Beyond A Shadow Of A Doubt


On March 24th, Daily Kos published the following article by Shaun King on the shockingly high rate of people who leave prison in the U.S. -- several every week -- because they are completely exonerated of the crime for which they may have served most of their lives in prison. These are not just people who got arrested. They were arrested, arraigned, charged, tried, convicted, and sentenced -- some to be executed -- when they were innocent all along. Some even "confessed" to the crime, though it can hardly be imagined what an innocent person would have to be put through before they would "confess" to something they not only didn't do, but knew would put them in prison for life or beyond.

We began this series on the criminal "justice" system by considering the way the Black community is affected by the business of incarceration in America. Then, we examined how this is all rooted in the historic capitalist venture called the slave trade. We heard from two different former police officers about what the boys in blue perpetrate on a daily basis against Black people. We heard from a group of police officers who are starting to push back against being a part of this system. And, finally, we watched a video and read a report discussing a classic example of how law enforcement administrators participate in and protect the processes and policies that keep White Supremacist practices in place in policing.

Today, we're looking at Shaun King's article with the thought in mind that, because of the way the system works, we really have no idea how many people in prison right now don't belong there. And since the article is short, I'm adding a video about John Thompson, who was himself very nearly executed more than once before it was proven that he was not only innocent, but that the prosecutors knew he was innocent, knew who did the crime, and chose to send Thompson to death row anyway.

An Exoneration Happens Every Three Day in America,
What This Really Says About Our Justice System
by Shaun King

According to the National Registry of Exonerations at the University of Michigan, 1,569 men and women in the United States, most of them African American, have been completely exonerated after being wrongfully convicted and sent to prison. The number of people exonerated for wrongful convictions actually broke a record high in 2014 with 125 exonerations, including six people who were actually on death row awaiting execution.

Less than every three days in our country, some man or woman is released back into society after spending a tragic portion of their life behind bars for a crime they never committed. Few injustices can compare to the horror of spending one hour in prison for something you didn't do.

Ricky Jackson of Ohio spent 341,640 hours, or 39 years, behind bars before he was exonerated. Just a teenager when he was convicted, he was nearly a senior citizen when he was released.

Jonathan Fleming was serving the 25th year of a 25-year sentence when he was finally exonerated after a wrongful conviction.

Glenn Ford, on death row for 30 years in Louisiana, was 64 years old when he was released and was exonerated. Stricken with lung cancer, he was only expected to live a few more months.

One study determined that nearly 10,000 people are likely to be wrongfully convicted for serious crimes annually. Another study estimates that as many as 340 people are likely to have been executed in the United States before they were properly exonerated.
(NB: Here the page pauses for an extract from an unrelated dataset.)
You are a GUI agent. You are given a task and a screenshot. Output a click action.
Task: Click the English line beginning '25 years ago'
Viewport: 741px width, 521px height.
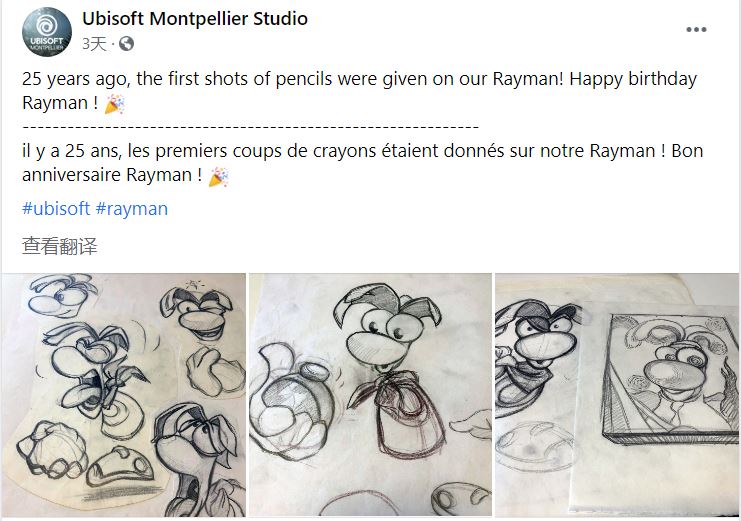click(x=359, y=78)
This is a travesty. Anyone who says otherwise is sick.

But the conversation should not end at our conclusion that these wrongful convictions are a travesty. It appears, though, that an entire section of America refuses to believe that police or prosecutors can ever do any wrong at all. Except they do. Often.
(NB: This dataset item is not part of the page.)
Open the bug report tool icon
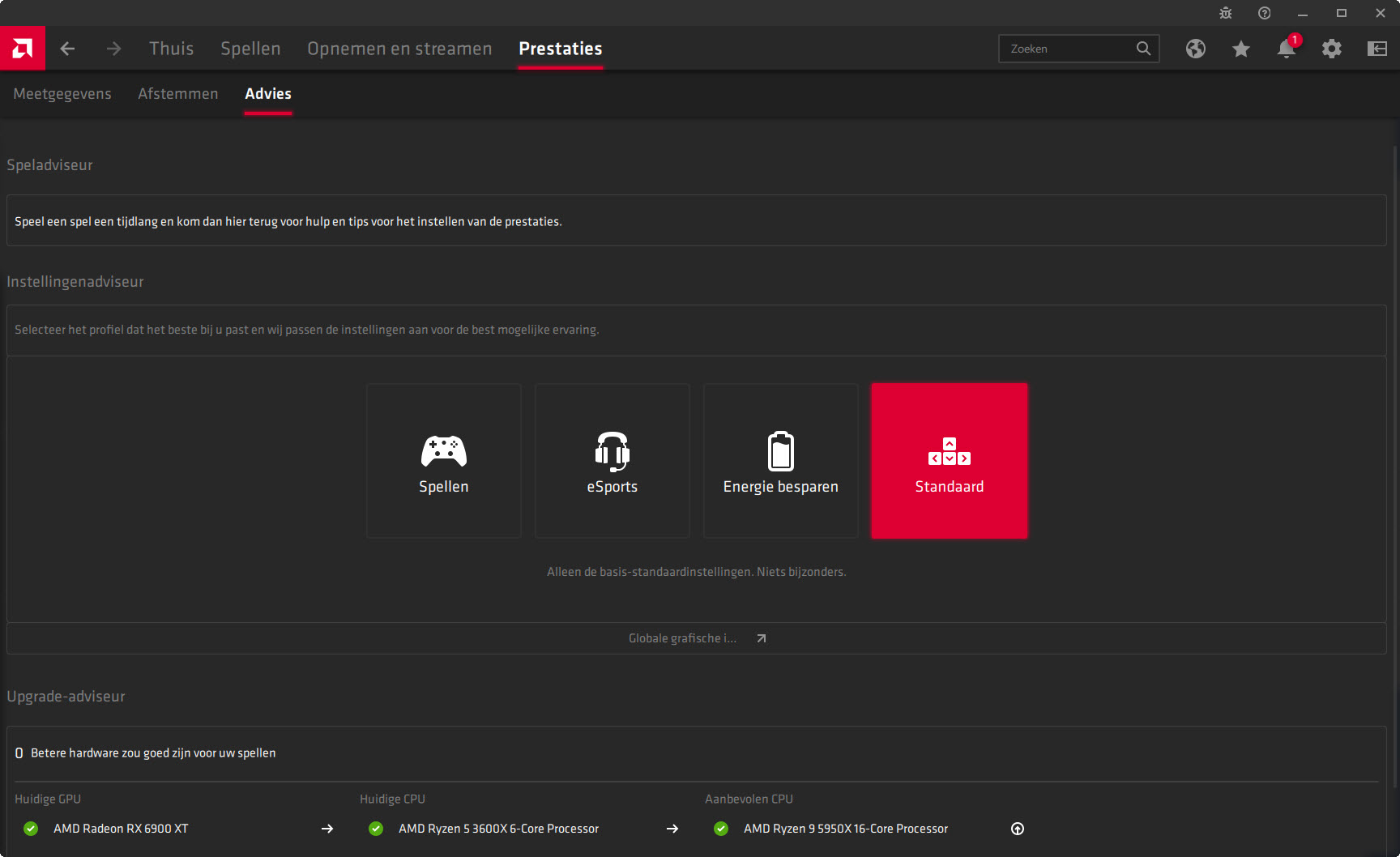Screen dimensions: 1400x857 click(x=1225, y=13)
Detective Louis Scarcella of the NYPD is accused of framing suspects, forcing fake confessions, and using the same single eyewitness for multiple murders. Many men who were wrongfully convicted under his watch have recently been exonerated and 50 of his cases are under review.

Chicago has now been called the "false confession capital" as more and more details are uncovered on how the city's police officers are torturing men and women to confess to crimes they didn't commit. They were so good at it, in fact, that Detective Richard Zuley was brought from Chicago to Guantanamo Bay to directly oversee one of the most brutal torturing operation in modern history.

The prosecutor of Glenn Ford, shipped off to death row at Angola State Prison in Louisiana in 1984, now openly admits that he was "sick ... arrogant, judgemental, narcissistic and very full of myself" when he sought the wrongful conviction of Ford, who spent 30 years of his life in one of the most brutal prisons in the world.

Four police officers in Fort Lauderdale, Florida, were just caught sending texts to one another about "killing nigg*rs" and giving them the "early death penalty."

This is not okay.

It's wrong.

Our justice system is altogether broken. This brokenness, though, must not be understood in some abstract way. It's broken because the people leading it are often sick, disturbed racists who care very little for those on the receiving end of their sickness.

It's not good enough to simply give wrongfully convicted men an insufficient check and an apology. We must repair the broken system so these instances go away for good.